The world is full of data. And 90% of the world’s total data was created in the last 2 years.
Let this sink in for a moment: In the past 2 years, we’ve created more data than our human civilization produced since we started writing.
A lot of this data is multimedia files. Whether it is a simple customer call, recording of a meeting, judicial hearing, etc. organizations generate enormous amounts of multimedia files.
Of course, large organizations need to somehow extract value from this stored multimedia content.
The Challenge of Human-Powered Multimedia Transcription Services
Although it seems more logical for humans to respond to the task of transcribing multimedia files, people can’t adequately respond to the needed level of accuracy and volume. Plus, there’s the security and privacy to think about.
I tend to look at this problem from a construction perspective.
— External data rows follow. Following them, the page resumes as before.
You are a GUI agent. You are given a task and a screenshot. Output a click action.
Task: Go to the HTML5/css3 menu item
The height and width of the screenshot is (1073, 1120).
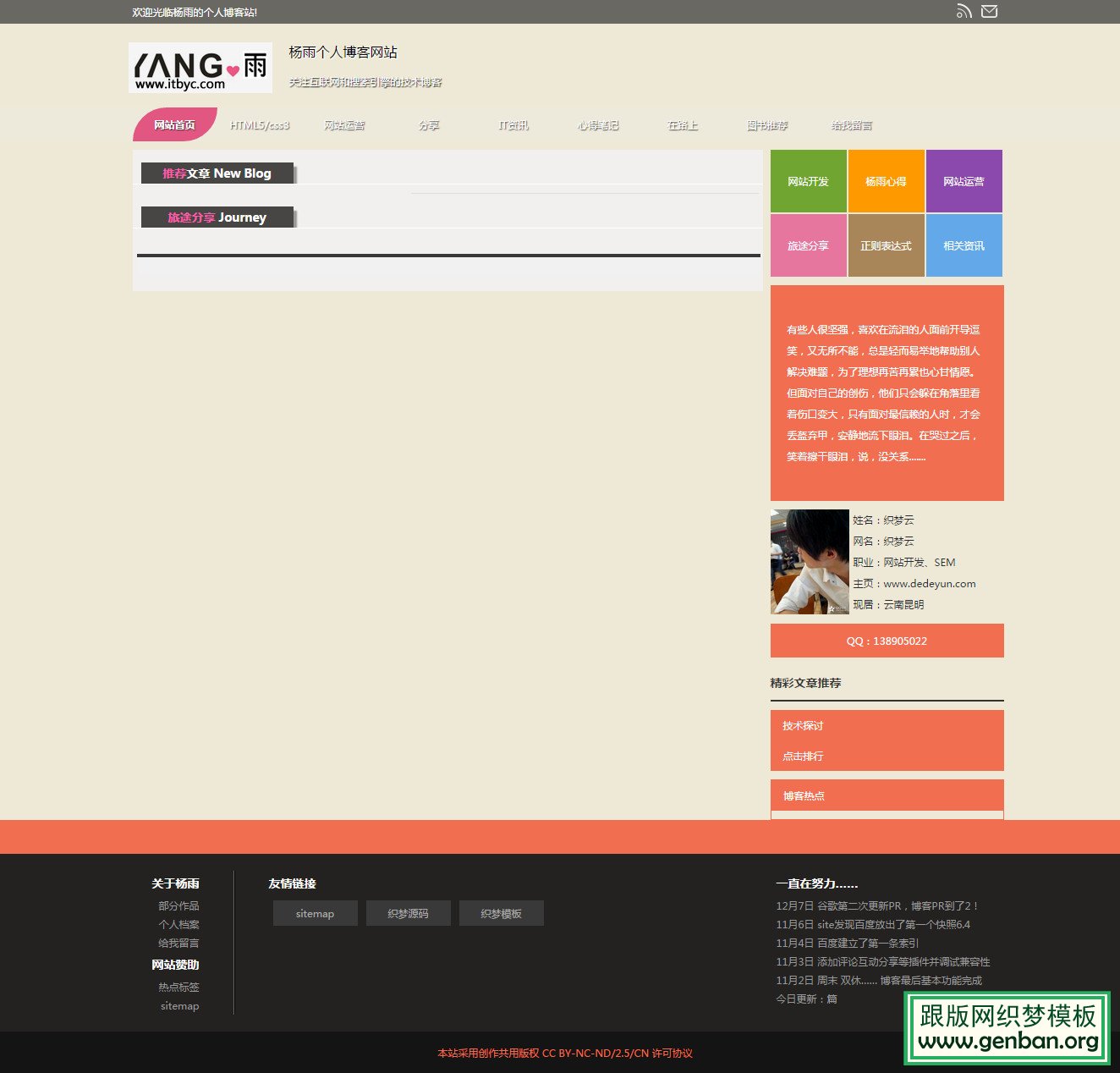point(260,125)
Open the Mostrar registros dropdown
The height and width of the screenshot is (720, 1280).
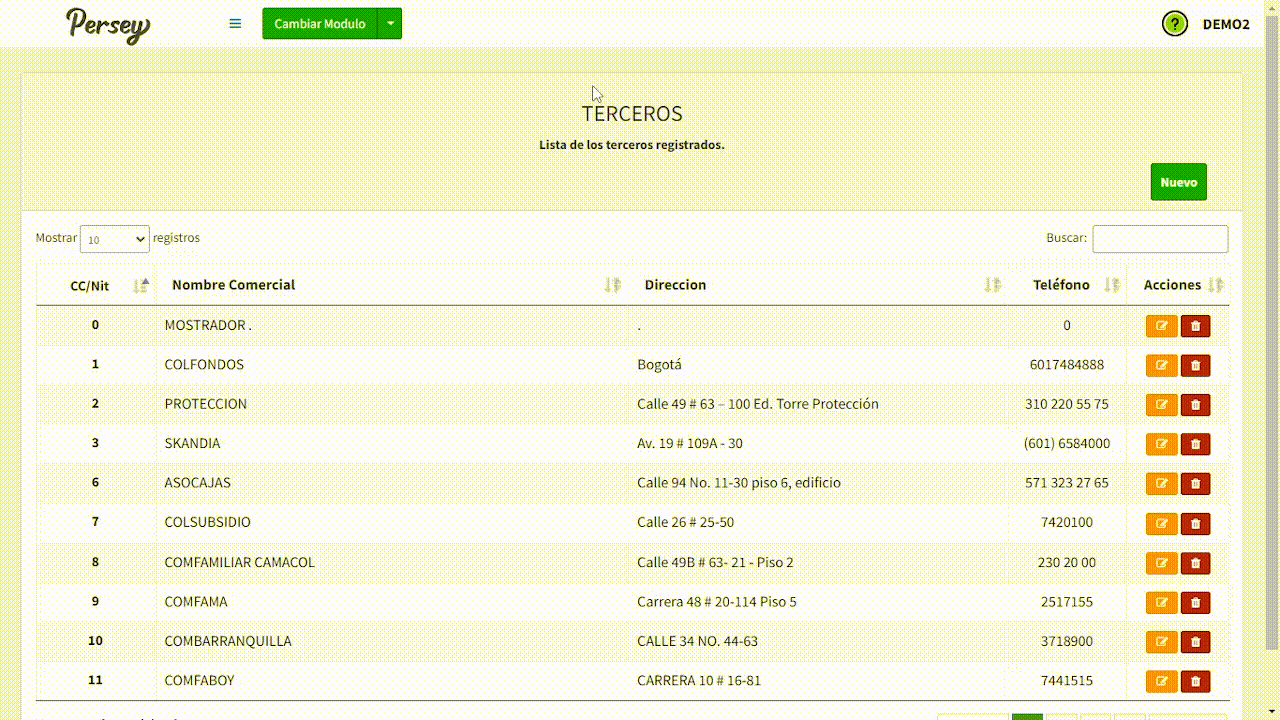point(114,239)
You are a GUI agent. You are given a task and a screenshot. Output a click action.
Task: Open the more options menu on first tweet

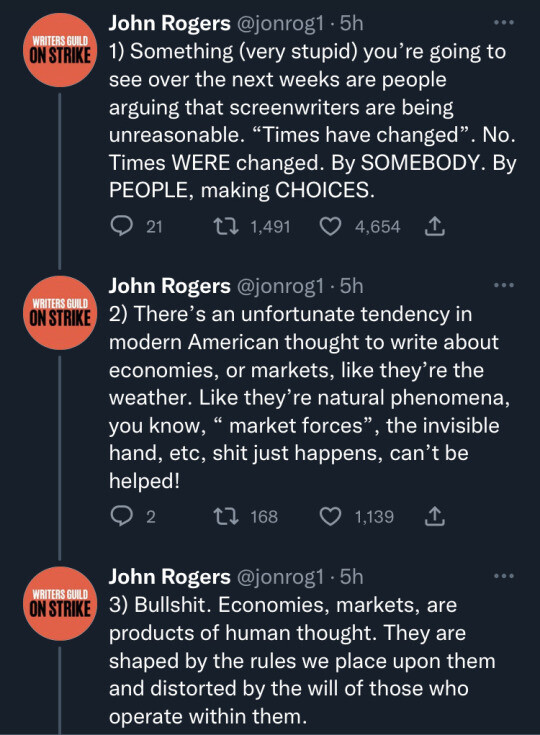coord(504,22)
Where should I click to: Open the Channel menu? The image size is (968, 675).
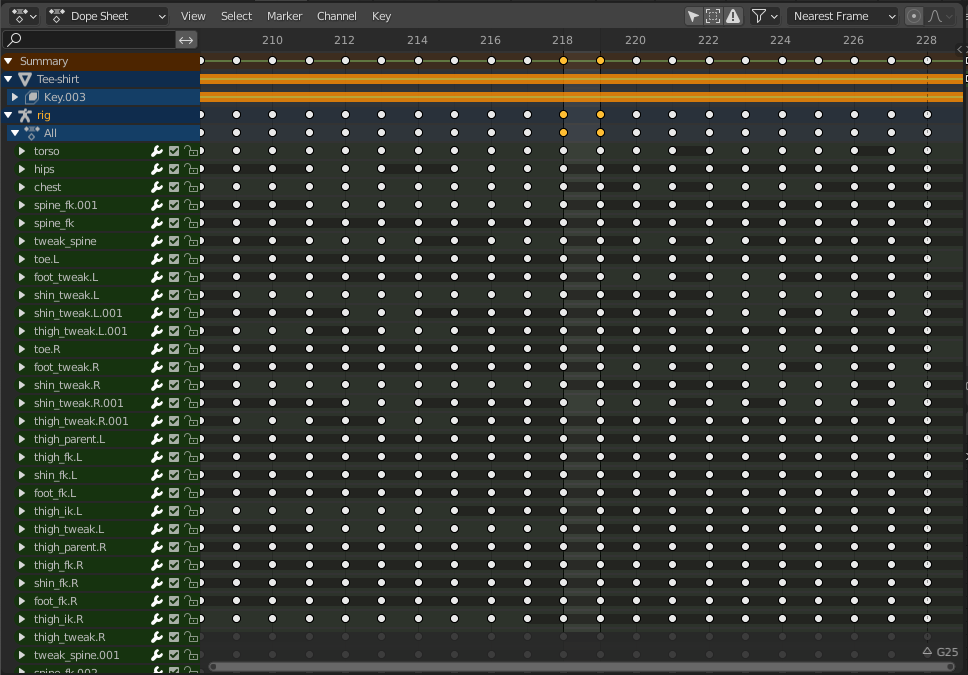pyautogui.click(x=336, y=16)
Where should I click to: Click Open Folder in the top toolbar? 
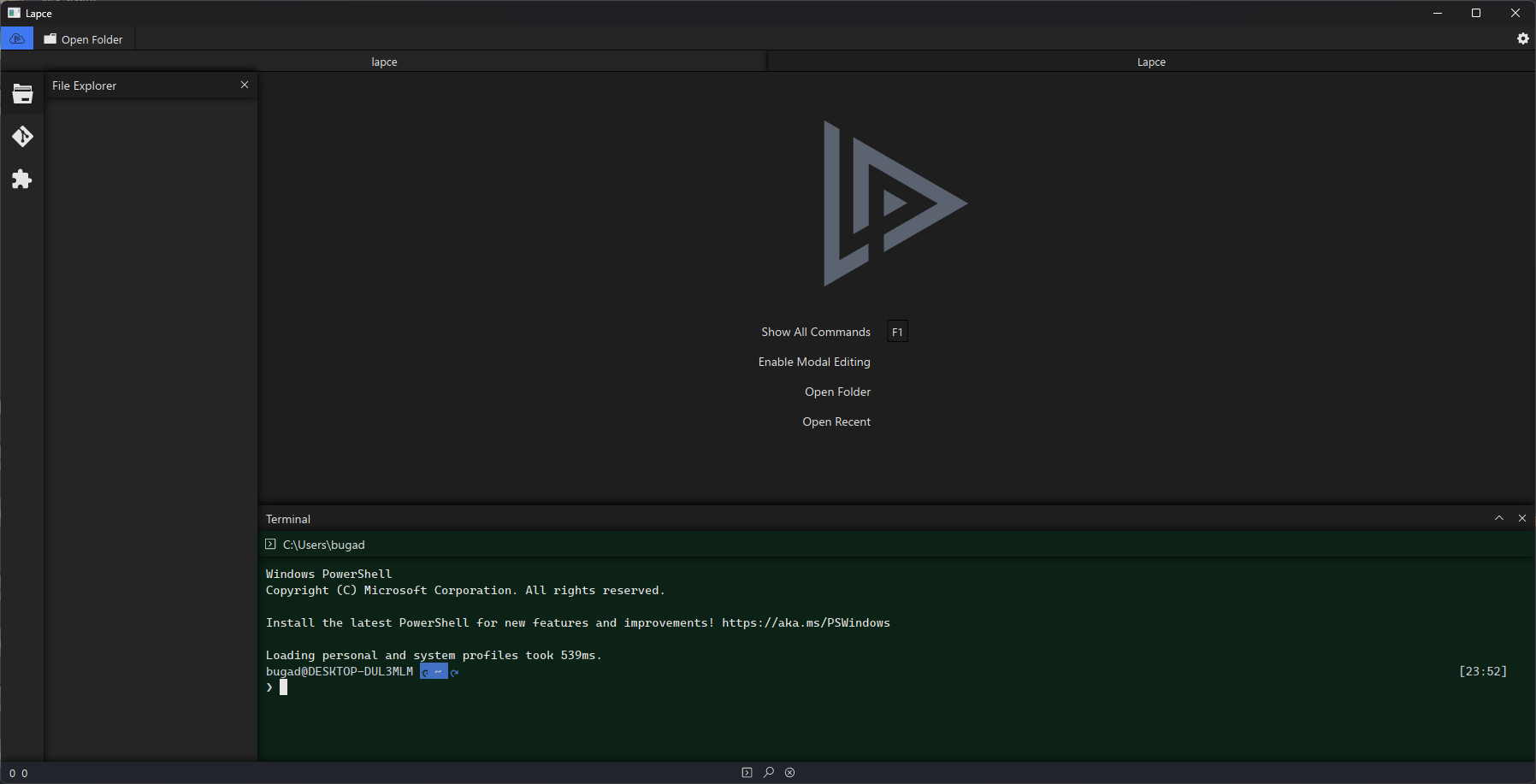pyautogui.click(x=91, y=38)
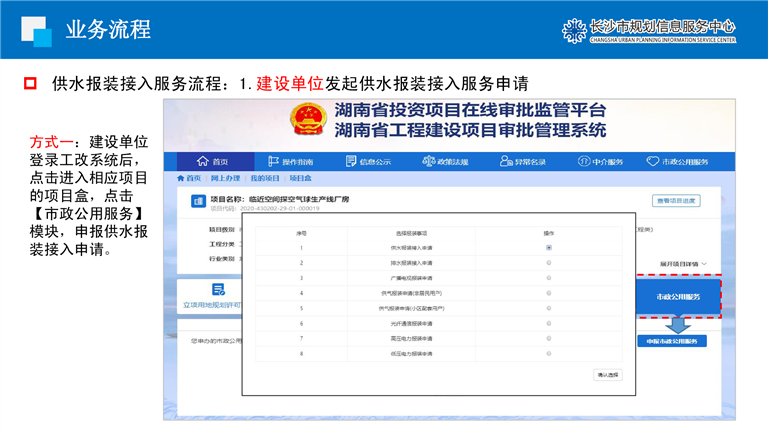The height and width of the screenshot is (432, 768).
Task: Select the 光纤通信报装申请 radio button
Action: (x=549, y=323)
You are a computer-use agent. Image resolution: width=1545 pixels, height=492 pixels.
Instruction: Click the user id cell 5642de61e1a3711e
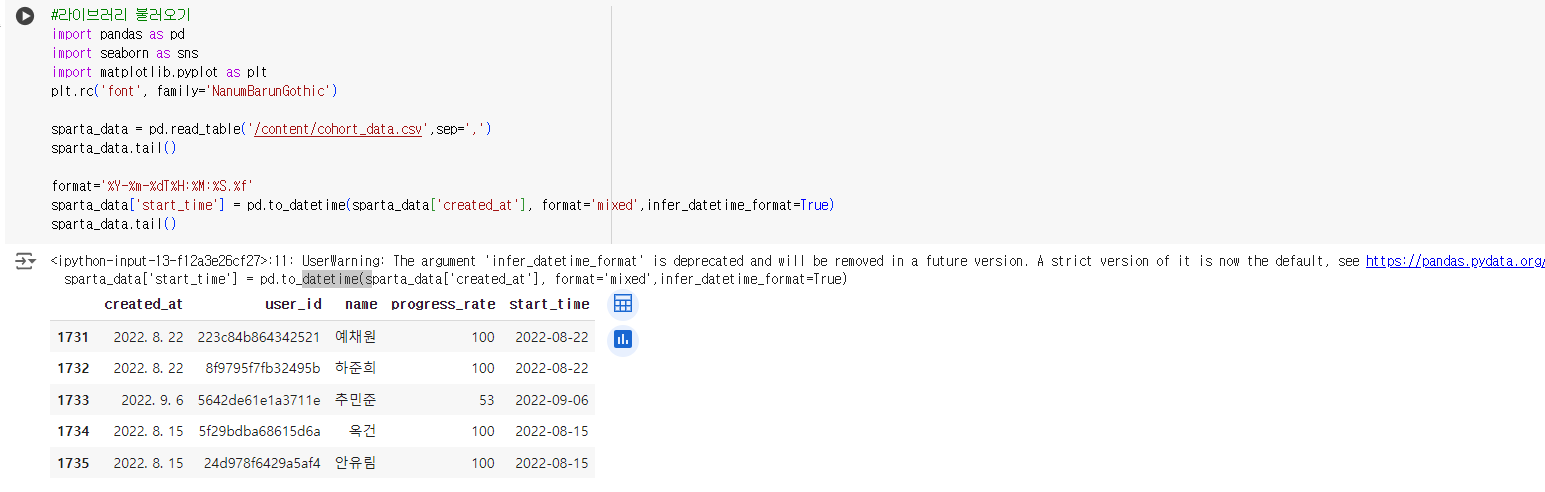[x=259, y=400]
Imagine we’re tasked to dig a 1000 miles long ditch, in a perfect, straight line. Will we do it better, faster, easier by getting 1000 people, or go for a mechanized approach? I’m pretty sure that anyone who’s come within 30 feet of a shovel will gladly call on the excavators.
Organizations that regularly do manual transcription of recordings say that it takes up to 9 hours of transcription work to transcribe a single hour of recorded interview. A 9:1 ratio is very hard to use at a scale.
This means that a court hearing of 4 hours will mean one worker’s full workweek to transcribe. Multiply this by many more hours, more hearings, in more courtrooms, every single day, and we soon get to see the problem of human-powered transcription. Human-powered transcription is not scalable.
AI-powered transcription software, on the other hand, has become much easier to use, much faster and much more accurate than traditional transcription platforms. With any of the available software solutions for automated transcription, a single employee can cover a lot of ground, without the grind.
And, one increasingly relevant consideration that makes a huge difference is privacy and security. Automated transcription software where fewer people touch the data are inherently more secure.
The Current Market Of AI-Based Transcription Software
The current market for AI-based transcription software is divided between established vendors and startups. The major difference between the two is their different approach to the market.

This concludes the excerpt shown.